I think part of this is that there is no one AI and there is no one point in time.
The other day Claude Code correctly debugged an issue for me, that was seen in production, in a large product. It found a bug a human wrote, a human reviewed, and fixed it. For those interested the bug had to do with chunk decoding, the author incorrectly re-initialized the decoder in the loop for every chunk. So single chunk - works. >1 chunk fails.
I was not familiar with the code base. Developers who worked on the code base spent some time and didn't figure out what was going on. They also were not familiar with the specific code. But once Claude pointed this out that became pretty obvious and Claude rewrote the code correctly.
So when someone tells me "there's not much there" and when the evidence says the opposite I'm going to believe my own lying eyes. And yes, I could have done this myself but Claude did this much faster and correctly.
That said, it does not handle all tasks with the same consistency. Some things it can really mess up. So you need to learn what it does well and what it does less well and how and when to interact with it to get the results you want.
It is automation on steroids with near human (lessay intern) capabilities. It makes mistakes, sometimes stupid ones, but so do humans.
>So when someone tells me "there's not much there" and when the evidence says the opposite I'm going to believe my own lying eyes. And yes, I could have done this myself but Claude did this much faster and correctly.
If the stories were more like this where AI was an aid (AKA a fancy auto complete), devs would probably be much more optimistic. I'd love more debugging tools.
Unfortunately, the lesson an executive here would see is "wow AI is great! fire those engineers who didn't figure it out". Then it creeps to "okay have AI make a better version of this chunk decoder". Which is wrong on multiple levels. Can you imagine if the result for using Intellisense for the first time was to slas your office in half? I'd hate autocomplete too?
"There's not much there" is a totally valid critique of a lot of the current AI ecosystem.

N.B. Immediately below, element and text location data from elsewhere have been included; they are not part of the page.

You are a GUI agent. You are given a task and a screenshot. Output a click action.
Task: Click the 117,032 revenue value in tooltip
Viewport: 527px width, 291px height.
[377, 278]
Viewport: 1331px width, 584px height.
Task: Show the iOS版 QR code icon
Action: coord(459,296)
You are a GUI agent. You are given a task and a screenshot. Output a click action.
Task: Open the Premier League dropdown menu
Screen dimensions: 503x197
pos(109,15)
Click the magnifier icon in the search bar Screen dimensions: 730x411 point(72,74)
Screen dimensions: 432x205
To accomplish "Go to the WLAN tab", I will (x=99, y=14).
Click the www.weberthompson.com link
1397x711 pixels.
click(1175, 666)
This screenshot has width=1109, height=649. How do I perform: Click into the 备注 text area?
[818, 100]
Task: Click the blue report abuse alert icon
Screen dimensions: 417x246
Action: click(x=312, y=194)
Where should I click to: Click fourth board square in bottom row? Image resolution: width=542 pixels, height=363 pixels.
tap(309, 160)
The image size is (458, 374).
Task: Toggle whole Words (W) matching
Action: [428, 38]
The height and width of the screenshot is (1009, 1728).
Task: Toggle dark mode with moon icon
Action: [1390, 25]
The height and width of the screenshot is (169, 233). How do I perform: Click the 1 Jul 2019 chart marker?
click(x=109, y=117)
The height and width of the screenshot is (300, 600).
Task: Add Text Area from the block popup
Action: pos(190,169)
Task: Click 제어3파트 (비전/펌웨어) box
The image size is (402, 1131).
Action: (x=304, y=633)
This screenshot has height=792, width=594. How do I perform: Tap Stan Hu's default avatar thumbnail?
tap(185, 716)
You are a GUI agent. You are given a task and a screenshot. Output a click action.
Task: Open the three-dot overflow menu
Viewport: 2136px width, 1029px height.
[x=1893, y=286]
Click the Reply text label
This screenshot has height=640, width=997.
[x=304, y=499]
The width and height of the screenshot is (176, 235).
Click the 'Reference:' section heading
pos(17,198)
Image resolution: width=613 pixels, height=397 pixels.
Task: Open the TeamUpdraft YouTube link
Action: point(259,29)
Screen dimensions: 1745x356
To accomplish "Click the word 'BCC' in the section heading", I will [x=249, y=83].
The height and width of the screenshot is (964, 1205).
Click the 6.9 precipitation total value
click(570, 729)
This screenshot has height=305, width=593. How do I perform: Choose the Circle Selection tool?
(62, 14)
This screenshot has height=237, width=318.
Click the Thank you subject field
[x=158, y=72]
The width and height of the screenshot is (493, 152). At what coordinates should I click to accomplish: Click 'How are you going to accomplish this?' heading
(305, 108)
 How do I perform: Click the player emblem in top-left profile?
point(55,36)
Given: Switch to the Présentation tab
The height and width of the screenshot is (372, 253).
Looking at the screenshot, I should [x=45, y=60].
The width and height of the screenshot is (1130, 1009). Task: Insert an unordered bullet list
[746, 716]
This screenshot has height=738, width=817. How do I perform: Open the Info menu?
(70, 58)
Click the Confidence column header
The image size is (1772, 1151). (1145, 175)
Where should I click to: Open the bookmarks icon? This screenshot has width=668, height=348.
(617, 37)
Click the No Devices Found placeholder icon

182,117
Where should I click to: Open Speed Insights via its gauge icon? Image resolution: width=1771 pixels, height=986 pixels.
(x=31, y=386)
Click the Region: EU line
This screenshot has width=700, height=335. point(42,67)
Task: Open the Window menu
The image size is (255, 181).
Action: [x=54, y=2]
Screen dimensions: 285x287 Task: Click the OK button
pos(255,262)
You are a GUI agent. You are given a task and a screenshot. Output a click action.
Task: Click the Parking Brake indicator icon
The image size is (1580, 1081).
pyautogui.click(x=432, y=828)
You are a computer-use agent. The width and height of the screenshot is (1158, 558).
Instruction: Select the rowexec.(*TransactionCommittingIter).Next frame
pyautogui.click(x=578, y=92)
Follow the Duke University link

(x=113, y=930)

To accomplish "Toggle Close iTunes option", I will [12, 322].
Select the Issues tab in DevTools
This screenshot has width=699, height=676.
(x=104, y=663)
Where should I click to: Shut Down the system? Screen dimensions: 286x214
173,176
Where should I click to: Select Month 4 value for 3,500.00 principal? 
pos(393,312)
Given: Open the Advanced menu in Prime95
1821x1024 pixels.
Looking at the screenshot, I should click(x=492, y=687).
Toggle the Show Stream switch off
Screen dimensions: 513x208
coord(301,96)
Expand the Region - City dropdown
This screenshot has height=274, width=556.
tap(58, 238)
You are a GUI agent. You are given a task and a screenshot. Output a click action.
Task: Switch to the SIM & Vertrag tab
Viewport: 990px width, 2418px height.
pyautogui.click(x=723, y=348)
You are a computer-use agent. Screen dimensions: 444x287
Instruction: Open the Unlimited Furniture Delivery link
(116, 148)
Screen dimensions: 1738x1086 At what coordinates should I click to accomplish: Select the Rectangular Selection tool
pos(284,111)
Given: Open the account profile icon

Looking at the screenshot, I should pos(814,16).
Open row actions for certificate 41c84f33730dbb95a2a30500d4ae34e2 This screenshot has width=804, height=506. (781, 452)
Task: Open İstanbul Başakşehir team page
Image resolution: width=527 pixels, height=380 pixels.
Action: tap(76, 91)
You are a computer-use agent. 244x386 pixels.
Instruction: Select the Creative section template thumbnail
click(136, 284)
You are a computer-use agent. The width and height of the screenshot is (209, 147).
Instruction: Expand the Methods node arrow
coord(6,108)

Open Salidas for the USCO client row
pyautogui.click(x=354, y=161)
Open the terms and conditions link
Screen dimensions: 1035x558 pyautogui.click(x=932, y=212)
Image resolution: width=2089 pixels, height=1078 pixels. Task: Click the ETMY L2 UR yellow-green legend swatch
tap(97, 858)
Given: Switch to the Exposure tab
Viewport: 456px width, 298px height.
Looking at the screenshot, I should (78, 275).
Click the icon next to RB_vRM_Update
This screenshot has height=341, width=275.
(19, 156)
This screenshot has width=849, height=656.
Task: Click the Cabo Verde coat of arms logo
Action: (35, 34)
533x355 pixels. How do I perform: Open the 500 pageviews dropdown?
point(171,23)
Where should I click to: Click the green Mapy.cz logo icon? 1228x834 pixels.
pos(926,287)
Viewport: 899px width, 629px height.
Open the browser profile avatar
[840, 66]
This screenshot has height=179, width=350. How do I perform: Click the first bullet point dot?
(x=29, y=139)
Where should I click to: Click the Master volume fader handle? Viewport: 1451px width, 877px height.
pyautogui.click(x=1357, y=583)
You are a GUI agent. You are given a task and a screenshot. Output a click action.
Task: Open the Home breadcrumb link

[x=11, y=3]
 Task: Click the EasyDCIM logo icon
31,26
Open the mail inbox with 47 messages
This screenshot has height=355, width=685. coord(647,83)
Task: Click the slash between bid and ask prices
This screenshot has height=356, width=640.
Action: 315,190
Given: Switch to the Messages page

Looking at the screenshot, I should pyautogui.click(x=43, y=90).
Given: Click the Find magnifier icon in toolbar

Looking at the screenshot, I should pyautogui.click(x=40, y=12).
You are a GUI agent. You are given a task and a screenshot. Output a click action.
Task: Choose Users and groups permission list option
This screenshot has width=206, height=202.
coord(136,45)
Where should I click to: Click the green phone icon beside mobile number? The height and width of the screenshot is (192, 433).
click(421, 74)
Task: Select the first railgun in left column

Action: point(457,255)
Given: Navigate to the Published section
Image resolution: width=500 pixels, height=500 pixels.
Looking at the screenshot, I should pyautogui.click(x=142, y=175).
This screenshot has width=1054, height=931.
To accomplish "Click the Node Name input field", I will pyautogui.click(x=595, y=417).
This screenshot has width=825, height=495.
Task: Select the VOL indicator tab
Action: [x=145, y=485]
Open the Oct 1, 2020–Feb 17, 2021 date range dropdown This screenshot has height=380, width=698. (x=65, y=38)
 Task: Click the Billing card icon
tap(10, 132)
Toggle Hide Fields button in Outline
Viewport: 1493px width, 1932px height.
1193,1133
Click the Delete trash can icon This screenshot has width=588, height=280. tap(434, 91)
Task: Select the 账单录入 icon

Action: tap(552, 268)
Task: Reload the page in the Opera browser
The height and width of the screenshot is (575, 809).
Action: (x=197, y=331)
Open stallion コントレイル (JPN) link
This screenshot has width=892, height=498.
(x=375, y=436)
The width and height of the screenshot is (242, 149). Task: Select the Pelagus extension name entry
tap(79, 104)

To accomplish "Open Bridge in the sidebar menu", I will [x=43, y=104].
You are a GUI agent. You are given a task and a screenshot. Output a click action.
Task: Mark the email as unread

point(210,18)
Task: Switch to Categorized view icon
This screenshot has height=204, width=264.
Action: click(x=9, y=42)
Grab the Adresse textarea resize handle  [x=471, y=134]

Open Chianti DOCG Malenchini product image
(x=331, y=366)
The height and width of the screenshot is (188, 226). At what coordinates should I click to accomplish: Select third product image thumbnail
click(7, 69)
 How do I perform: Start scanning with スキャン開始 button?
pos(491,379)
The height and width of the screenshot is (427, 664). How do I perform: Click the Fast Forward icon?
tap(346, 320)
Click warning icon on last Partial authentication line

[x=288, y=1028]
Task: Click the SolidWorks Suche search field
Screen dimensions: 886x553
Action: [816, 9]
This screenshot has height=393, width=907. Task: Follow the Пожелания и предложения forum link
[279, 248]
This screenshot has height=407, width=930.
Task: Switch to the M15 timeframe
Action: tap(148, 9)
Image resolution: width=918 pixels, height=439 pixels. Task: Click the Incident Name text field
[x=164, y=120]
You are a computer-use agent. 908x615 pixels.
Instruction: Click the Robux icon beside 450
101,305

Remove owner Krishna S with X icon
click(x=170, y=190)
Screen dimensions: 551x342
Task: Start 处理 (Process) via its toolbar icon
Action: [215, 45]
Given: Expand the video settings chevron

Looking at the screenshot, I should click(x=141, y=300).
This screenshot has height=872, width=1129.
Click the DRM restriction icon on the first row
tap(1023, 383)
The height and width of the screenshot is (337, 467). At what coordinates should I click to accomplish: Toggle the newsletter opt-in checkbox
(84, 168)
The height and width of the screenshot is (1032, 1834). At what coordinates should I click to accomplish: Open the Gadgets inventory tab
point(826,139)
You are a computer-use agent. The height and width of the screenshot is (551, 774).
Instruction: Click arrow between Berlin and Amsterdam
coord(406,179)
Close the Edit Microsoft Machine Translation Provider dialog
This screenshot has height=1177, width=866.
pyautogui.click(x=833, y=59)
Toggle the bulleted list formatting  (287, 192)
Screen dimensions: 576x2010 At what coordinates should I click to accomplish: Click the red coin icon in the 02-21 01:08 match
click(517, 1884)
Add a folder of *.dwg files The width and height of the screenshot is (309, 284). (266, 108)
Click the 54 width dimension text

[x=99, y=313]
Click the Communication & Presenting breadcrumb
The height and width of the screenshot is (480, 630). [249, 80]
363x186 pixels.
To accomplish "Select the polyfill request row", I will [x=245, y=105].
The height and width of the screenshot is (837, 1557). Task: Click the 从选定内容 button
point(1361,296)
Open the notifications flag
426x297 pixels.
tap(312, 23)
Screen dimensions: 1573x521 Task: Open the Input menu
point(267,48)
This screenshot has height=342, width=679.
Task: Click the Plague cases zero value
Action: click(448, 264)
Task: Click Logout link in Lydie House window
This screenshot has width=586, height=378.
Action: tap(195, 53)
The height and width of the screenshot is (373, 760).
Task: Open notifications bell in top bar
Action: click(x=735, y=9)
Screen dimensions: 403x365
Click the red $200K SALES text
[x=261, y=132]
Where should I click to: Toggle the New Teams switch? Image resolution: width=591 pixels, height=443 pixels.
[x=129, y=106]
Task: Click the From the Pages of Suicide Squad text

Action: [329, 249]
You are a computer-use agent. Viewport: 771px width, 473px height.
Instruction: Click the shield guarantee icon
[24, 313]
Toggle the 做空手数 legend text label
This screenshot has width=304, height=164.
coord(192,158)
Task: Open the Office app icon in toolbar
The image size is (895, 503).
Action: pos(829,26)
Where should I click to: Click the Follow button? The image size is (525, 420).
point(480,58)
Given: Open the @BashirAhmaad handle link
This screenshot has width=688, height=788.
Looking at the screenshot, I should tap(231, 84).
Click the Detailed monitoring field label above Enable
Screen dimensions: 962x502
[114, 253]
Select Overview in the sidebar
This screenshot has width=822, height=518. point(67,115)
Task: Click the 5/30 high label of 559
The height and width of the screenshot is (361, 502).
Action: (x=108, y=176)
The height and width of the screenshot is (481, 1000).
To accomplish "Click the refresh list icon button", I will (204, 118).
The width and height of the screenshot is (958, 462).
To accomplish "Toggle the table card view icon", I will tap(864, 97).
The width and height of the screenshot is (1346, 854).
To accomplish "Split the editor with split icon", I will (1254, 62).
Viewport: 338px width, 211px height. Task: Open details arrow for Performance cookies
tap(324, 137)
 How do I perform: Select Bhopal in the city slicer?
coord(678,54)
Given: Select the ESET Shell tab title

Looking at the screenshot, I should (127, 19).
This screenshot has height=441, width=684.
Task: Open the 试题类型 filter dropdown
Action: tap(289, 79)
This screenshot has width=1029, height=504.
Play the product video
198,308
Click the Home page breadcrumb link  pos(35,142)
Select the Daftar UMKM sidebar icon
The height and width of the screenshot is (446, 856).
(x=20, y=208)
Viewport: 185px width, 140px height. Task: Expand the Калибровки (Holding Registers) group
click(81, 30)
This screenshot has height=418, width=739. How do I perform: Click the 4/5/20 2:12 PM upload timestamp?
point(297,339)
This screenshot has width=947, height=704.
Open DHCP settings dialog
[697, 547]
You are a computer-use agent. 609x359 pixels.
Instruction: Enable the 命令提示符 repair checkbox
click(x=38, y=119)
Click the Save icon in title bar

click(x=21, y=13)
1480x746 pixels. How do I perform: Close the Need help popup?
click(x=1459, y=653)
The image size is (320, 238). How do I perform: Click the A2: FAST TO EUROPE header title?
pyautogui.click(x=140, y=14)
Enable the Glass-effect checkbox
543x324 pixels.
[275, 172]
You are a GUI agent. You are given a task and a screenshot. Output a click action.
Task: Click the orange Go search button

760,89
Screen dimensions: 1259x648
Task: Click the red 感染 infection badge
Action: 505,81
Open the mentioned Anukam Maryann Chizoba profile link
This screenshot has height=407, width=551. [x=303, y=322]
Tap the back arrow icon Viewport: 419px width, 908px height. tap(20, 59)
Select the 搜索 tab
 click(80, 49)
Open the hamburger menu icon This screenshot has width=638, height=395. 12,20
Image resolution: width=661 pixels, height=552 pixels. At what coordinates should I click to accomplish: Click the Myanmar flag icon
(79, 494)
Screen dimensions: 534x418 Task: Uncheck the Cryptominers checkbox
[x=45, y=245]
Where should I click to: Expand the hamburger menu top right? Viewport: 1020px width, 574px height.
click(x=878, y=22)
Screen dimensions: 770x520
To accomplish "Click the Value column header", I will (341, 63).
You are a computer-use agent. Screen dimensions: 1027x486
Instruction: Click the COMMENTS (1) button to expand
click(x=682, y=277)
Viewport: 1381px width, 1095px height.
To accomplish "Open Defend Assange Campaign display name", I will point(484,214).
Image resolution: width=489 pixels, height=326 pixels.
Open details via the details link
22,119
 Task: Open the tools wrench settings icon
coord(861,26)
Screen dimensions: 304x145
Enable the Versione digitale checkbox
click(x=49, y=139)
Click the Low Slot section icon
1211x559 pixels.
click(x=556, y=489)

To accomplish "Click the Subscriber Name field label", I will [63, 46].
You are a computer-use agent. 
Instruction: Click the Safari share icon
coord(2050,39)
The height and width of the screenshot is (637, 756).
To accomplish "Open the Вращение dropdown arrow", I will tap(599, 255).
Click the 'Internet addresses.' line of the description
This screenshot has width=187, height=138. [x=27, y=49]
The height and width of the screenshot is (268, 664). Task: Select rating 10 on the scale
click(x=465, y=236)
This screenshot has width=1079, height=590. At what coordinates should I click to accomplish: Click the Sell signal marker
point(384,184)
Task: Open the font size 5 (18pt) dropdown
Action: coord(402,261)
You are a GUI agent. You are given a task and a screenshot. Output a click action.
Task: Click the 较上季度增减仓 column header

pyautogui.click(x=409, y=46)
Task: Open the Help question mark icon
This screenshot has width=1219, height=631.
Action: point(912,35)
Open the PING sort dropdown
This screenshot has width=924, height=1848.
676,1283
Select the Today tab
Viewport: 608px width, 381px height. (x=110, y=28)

How many startups are simple prompt wrappers on top of ChatGPT? How many AI features in products are just "click here to ask Rovo/Dingo/Kingo/CutesyAnthropomorphizedNameOfAI" text boxes that end up spitting out wrong information?
There's certainly potential but a lot of the market is hot air right now.
> Either way, the market is going to punish them accordingly.
I doubt this, simply because the market has never really punished people for being less efficient at their jobs, especially software development. If it did, people proficient in vim would have been getting paid more than anyone else for the past 40 years.